Word and element locating data
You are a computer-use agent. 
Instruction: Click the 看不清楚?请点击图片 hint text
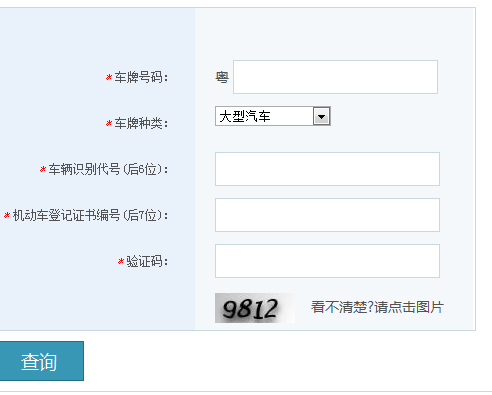click(x=377, y=307)
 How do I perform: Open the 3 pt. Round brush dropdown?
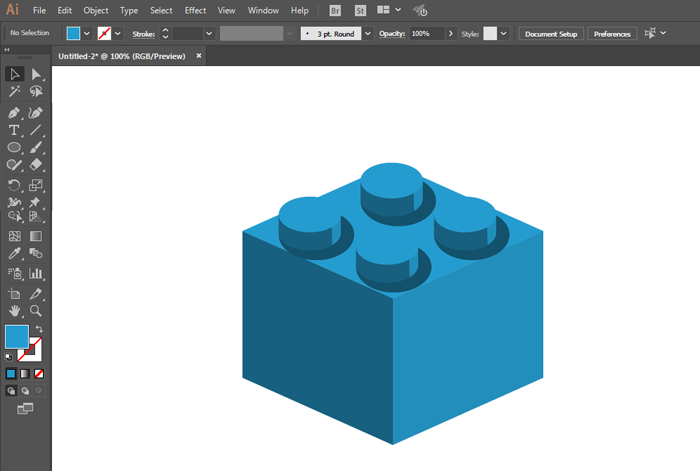366,33
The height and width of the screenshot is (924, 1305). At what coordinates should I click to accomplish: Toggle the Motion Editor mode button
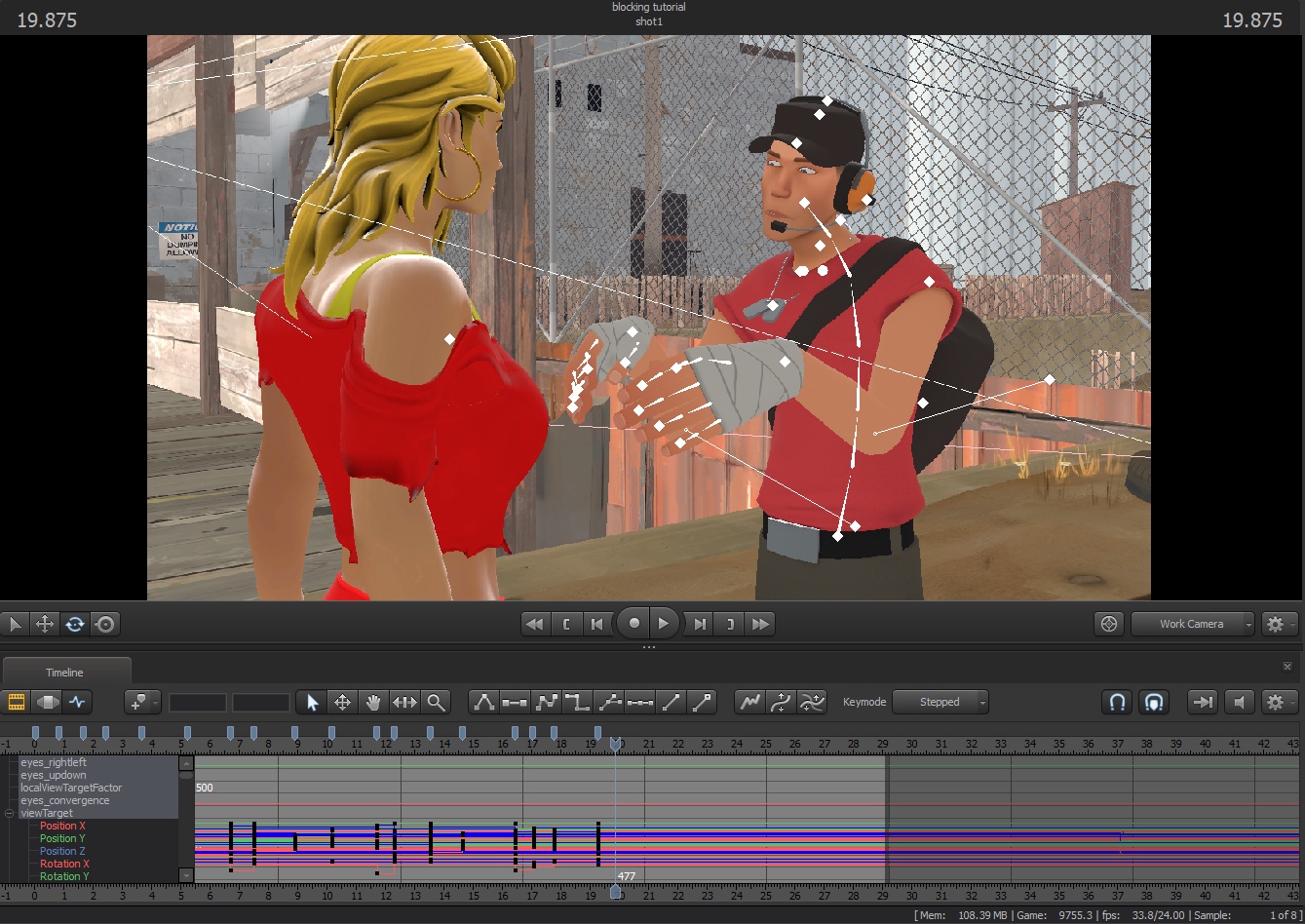point(47,702)
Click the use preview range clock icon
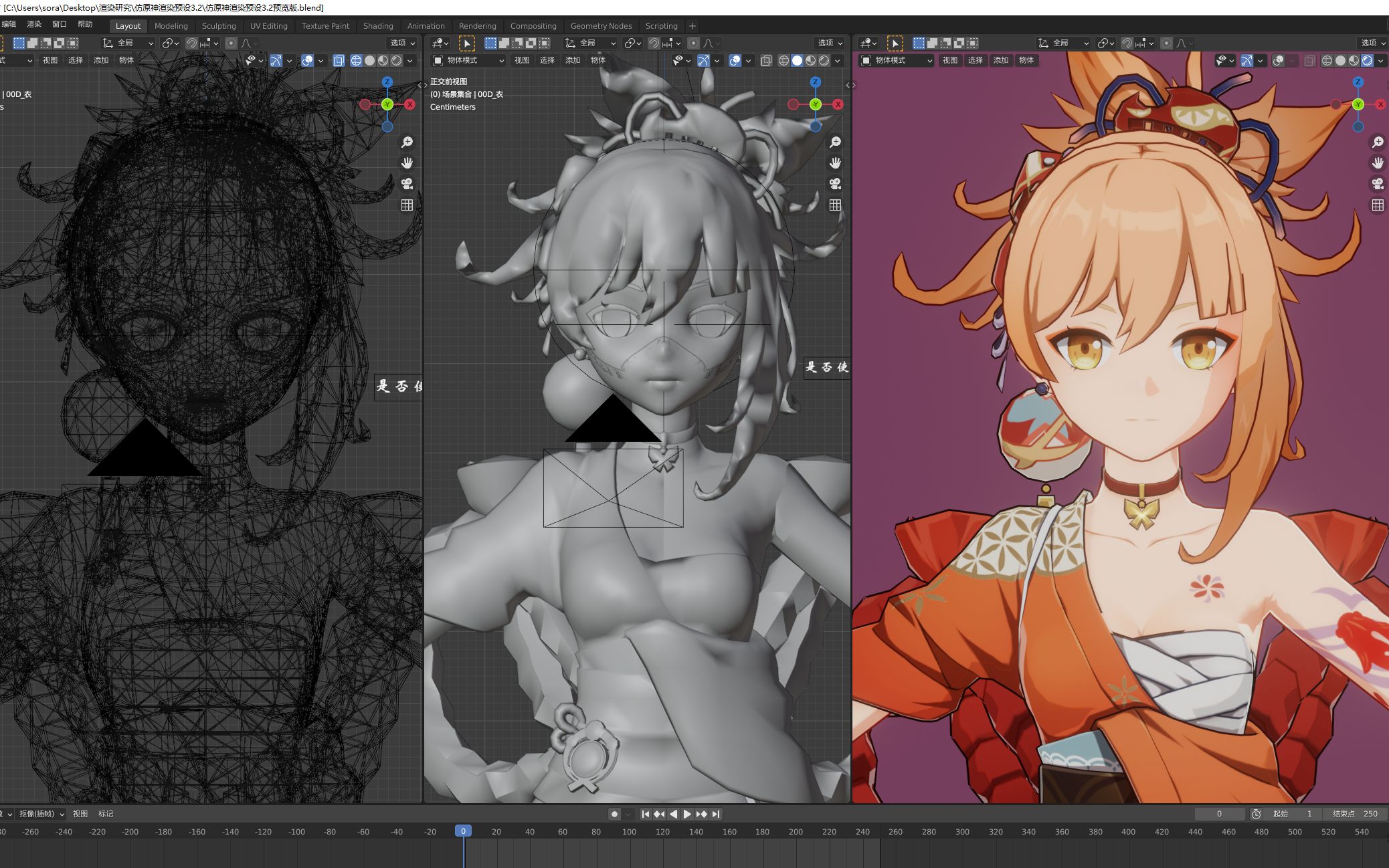This screenshot has height=868, width=1389. click(1257, 814)
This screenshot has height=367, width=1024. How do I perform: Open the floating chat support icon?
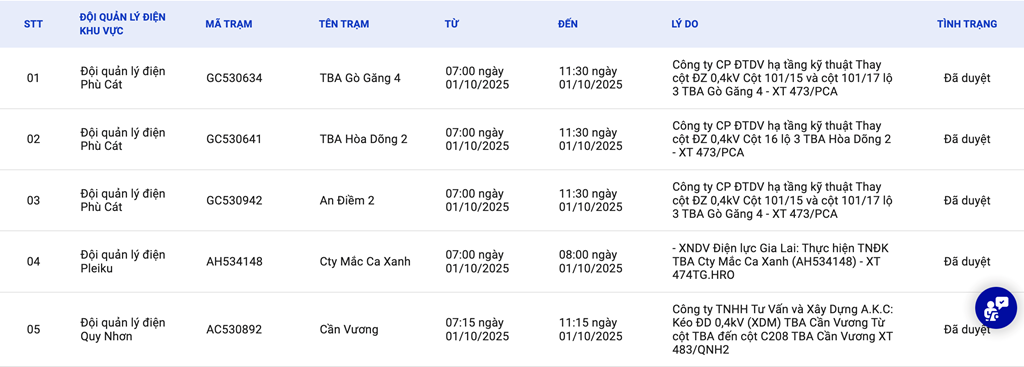point(996,306)
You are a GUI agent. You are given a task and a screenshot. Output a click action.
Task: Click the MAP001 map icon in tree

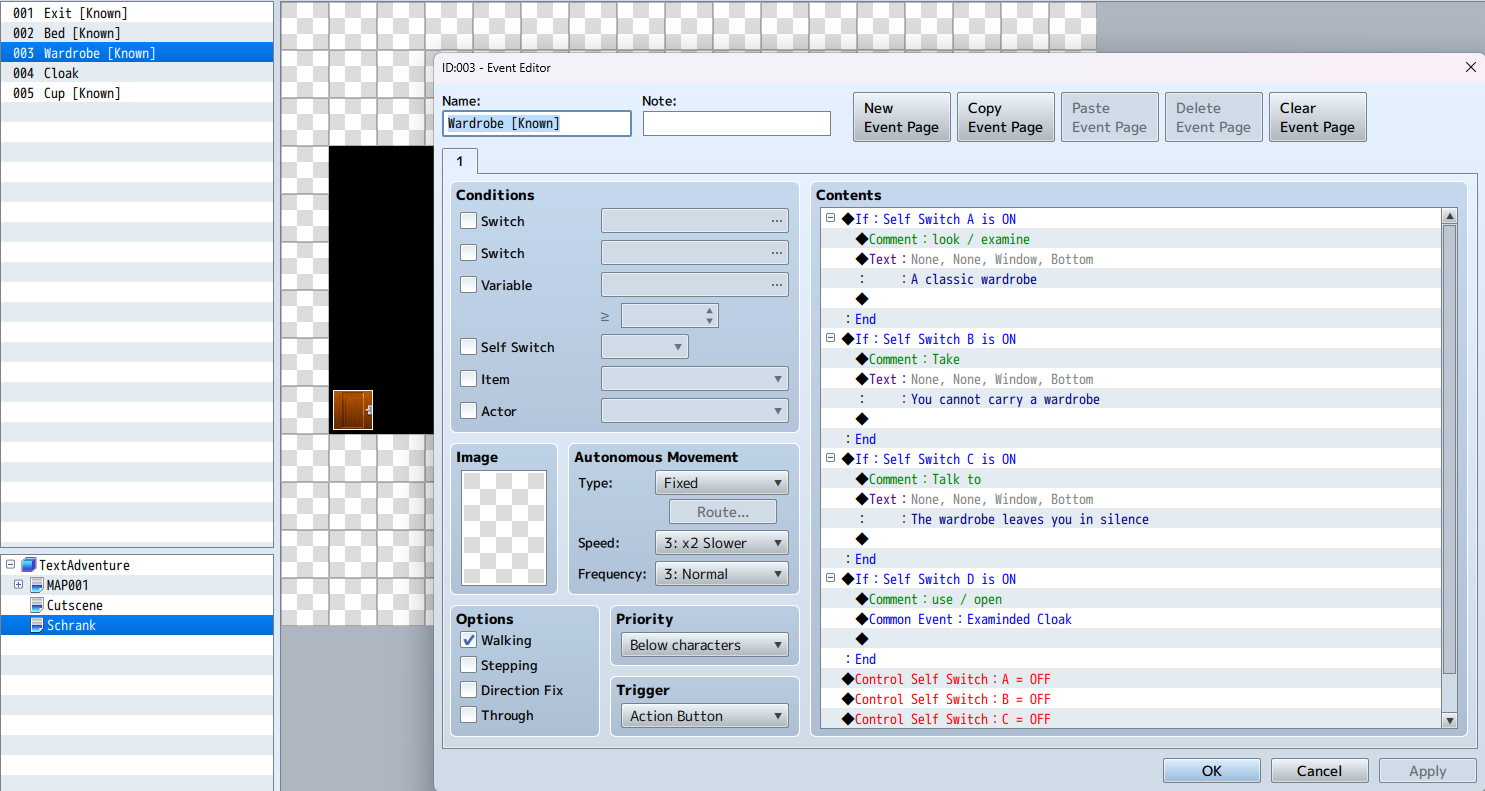(37, 585)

(BRIEF):
Copy the text of every entry above word for word, leaving out the pictures.

(SOLVED PROBLEM):
You are a computer-use agent. 
Instruction: Click the 看不清楚?请点击图片 hint text
click(x=377, y=307)
 How do I perform: Open the 3 pt. Round brush dropdown?
366,33
The height and width of the screenshot is (924, 1305). At what coordinates should I click to accomplish: Toggle the Motion Editor mode button
point(47,702)
Click the use preview range clock icon
This screenshot has height=868, width=1389. click(1257, 814)
This screenshot has height=367, width=1024. How do I perform: Open the floating chat support icon?
point(996,306)
You are a GUI agent. You are given a task and a screenshot. Output a click action.
Task: Click the MAP001 map icon in tree

(37, 585)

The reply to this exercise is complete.